The Globe published my letter, along with several others relating to health care, in its Sunday, March 2 edition

Saturday, March 01, 2008

The Constraints of Culture

bev M.D. commented as follows on my recent posting titled Unmanaged Care:

“I have no knowledge of what Kaiser, Mayo or Ford do, but what leads to your supposition that they don't impose the necessary discipline either? I am asking because that would be a blow to my pet theory that a "shotgun marriage" of hospitals and large physician groups, a la Mayo, Cleveland, etc., would go a long way to ameliorate the total lack of coordination and continuity in our present system.”

Managing care means deciding the best way to deal with a certain type of case and then being disciplined enough to get everybody to do it that way.

That runs counter to the prevailing culture that proscribes interference in how individual physicians treat their individual patients. It is the culture that leads politicians to be in favor of “putting medical decisions back into the hands of doctors and patients.”

Kaiser, Mayo and Ford are not immune from that. Their doctors were trained like all other doctors and their trustees and managers reflect the culture of the society of which they are a part.

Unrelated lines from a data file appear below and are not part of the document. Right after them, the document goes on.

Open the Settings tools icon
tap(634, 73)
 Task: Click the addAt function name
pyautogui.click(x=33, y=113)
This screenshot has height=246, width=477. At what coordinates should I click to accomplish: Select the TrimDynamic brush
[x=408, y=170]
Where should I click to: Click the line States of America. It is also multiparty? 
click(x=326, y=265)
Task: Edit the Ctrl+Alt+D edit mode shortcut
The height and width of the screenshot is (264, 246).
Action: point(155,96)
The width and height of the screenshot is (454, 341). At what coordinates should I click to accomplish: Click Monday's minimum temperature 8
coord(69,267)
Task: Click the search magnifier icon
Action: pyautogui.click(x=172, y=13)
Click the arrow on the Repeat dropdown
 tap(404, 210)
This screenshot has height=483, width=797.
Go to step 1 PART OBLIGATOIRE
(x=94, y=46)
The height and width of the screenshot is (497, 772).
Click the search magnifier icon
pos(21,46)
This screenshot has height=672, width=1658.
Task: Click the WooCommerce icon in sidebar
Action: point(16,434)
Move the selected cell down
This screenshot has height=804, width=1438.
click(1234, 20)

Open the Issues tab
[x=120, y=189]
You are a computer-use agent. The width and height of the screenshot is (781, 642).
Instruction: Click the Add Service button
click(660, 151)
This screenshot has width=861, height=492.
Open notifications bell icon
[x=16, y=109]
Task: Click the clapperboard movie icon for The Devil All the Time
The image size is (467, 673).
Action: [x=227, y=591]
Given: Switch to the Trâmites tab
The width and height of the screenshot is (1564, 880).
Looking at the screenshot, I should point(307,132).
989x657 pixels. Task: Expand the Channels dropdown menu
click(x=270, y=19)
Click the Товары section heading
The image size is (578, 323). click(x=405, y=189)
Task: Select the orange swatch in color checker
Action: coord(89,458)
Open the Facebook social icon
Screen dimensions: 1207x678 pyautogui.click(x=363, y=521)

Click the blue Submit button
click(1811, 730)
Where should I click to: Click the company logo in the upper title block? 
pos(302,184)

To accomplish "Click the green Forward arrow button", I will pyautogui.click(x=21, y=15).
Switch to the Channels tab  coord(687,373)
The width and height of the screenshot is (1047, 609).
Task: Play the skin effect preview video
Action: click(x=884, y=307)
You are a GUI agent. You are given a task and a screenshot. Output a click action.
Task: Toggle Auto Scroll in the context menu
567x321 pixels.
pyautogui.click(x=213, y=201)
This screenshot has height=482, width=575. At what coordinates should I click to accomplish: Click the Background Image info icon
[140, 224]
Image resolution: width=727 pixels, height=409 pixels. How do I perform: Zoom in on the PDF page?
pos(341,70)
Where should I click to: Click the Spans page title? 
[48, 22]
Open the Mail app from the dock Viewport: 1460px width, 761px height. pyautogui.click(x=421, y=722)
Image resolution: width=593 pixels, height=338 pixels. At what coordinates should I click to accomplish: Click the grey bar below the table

This unwillingness to tolerate interference in the doctor/patient relationship is one of the tenets of our culture that stands in the way of meaningful reform of health care. It is changing – if ever so slowly – and one hopes that organizations like Kaiser, Mayo and Ford are in the vanguard of that change.

But there is a limit to how far those organizations can get out ahead of the prevailing culture and so far there has not been enough change to allow Kaiser, Mayo, Ford or anybody else to impose the discipline needed to effectively manage care.